The next critical question, of course, is who that president pro tempore would be. By Senate practice stretching back to the 19th century, the most senior member of the majority party is selected as president pro tem. Today, it’s Iowa’s Chuck Grassley. If there is no election this fall, however, Grassley would no longer be in the majority party. Of the 65 Senators whose terms continue past 2021, and who would therefore compose the Senate after January 3 in the absence of a new election, 35 are Democrats.
So, by default, the Democrats would control the Senate. To be clear, exactly 18 Democrats could control the Senate, since they’d make up a voting majority of the caucus.
By the usual rules—most senior member of the majority party—the president pro tem, and thus the president of the United States, would be Vermont’s Pat Leahy.

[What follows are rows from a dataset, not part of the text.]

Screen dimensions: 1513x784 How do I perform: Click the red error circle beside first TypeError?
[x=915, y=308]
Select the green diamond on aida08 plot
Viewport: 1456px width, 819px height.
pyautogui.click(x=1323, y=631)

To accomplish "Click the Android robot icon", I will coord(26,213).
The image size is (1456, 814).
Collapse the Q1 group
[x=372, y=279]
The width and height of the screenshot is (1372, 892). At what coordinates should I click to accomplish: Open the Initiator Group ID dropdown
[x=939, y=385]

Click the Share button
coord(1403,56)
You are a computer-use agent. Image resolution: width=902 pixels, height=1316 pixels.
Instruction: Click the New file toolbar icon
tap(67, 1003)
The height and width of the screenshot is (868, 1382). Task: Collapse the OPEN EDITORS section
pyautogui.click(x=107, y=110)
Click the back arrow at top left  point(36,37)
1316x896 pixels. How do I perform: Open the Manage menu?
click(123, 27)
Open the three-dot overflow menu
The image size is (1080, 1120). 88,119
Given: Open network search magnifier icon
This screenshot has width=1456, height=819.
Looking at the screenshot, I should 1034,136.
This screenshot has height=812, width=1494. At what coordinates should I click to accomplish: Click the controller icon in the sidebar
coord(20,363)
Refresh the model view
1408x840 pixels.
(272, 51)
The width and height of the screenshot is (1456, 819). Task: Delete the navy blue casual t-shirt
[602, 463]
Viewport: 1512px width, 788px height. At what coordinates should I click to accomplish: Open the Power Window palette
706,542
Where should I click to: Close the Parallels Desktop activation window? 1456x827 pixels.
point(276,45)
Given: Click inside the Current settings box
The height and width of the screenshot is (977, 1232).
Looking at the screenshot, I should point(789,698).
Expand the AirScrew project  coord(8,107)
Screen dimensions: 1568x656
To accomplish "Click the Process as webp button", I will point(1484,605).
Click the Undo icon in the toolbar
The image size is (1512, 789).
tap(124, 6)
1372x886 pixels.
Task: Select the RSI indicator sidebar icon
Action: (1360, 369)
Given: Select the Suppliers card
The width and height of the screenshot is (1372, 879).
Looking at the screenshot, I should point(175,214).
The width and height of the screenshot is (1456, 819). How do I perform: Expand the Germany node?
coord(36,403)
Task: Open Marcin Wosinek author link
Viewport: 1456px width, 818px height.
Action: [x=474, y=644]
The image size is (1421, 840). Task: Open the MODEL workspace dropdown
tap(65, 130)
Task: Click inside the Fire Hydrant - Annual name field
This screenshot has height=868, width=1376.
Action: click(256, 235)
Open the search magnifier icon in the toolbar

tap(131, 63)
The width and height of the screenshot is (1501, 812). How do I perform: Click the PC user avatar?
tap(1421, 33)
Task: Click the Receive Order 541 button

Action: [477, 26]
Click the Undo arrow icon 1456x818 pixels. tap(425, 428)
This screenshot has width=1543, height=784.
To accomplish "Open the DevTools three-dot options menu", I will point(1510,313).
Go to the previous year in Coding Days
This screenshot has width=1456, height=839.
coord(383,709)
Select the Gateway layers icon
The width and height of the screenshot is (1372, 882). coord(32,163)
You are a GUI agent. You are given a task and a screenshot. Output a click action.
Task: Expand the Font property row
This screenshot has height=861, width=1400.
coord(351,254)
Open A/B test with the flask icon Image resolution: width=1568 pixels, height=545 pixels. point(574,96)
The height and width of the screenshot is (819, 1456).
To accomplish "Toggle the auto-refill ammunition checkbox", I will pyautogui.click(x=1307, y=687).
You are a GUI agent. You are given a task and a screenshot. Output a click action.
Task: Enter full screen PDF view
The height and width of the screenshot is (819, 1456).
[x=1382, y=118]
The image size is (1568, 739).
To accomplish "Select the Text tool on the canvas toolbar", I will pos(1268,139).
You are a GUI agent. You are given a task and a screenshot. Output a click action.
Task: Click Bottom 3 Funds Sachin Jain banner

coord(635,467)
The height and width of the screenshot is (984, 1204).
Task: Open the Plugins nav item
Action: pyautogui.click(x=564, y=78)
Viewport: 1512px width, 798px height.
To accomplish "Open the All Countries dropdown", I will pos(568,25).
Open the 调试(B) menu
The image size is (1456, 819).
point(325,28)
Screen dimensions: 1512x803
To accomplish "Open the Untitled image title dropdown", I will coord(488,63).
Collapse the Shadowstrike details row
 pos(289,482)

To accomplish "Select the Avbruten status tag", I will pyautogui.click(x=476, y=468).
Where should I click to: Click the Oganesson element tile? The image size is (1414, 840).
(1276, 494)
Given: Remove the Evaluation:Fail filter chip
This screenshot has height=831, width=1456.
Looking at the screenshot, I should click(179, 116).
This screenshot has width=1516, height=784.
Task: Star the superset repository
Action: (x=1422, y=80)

But the pro tem process isn’t a law. It’s just a tradition. And in a world this bizarre, where there’s no election, no president and no House, there’s no reason to assume the Senate Democrats would follow tradition. Legally, they can pick whomever they like. And if what they are really picking is the president of the United States, rather than a ceremonial officer, they might want to exercise some actual choice. They could elect President Amy Klobuchar or President Elizabeth Warren.
But would they? Neither the Constitution nor any statute restricts the choice of president pro tem to a current member of the Senate. (Similarly, the House of Representatives can decide to elect a speaker who is not a member of the House.) So the Senate Democrats could choose anyone at all with the constitutional qualifications to be president—that is, any natural-born U.S. citizen over the age of 35 other than Barack Obama, George W. Bush or Bill Clinton. If they were in a mood to right historic wrongs, they could choose Hillary Clinton. Or for that matter, Al Gore.
The most logical choice, though, would be Joe Biden. He is, after all, the person whom the Democratic Party will have named as its choice for president.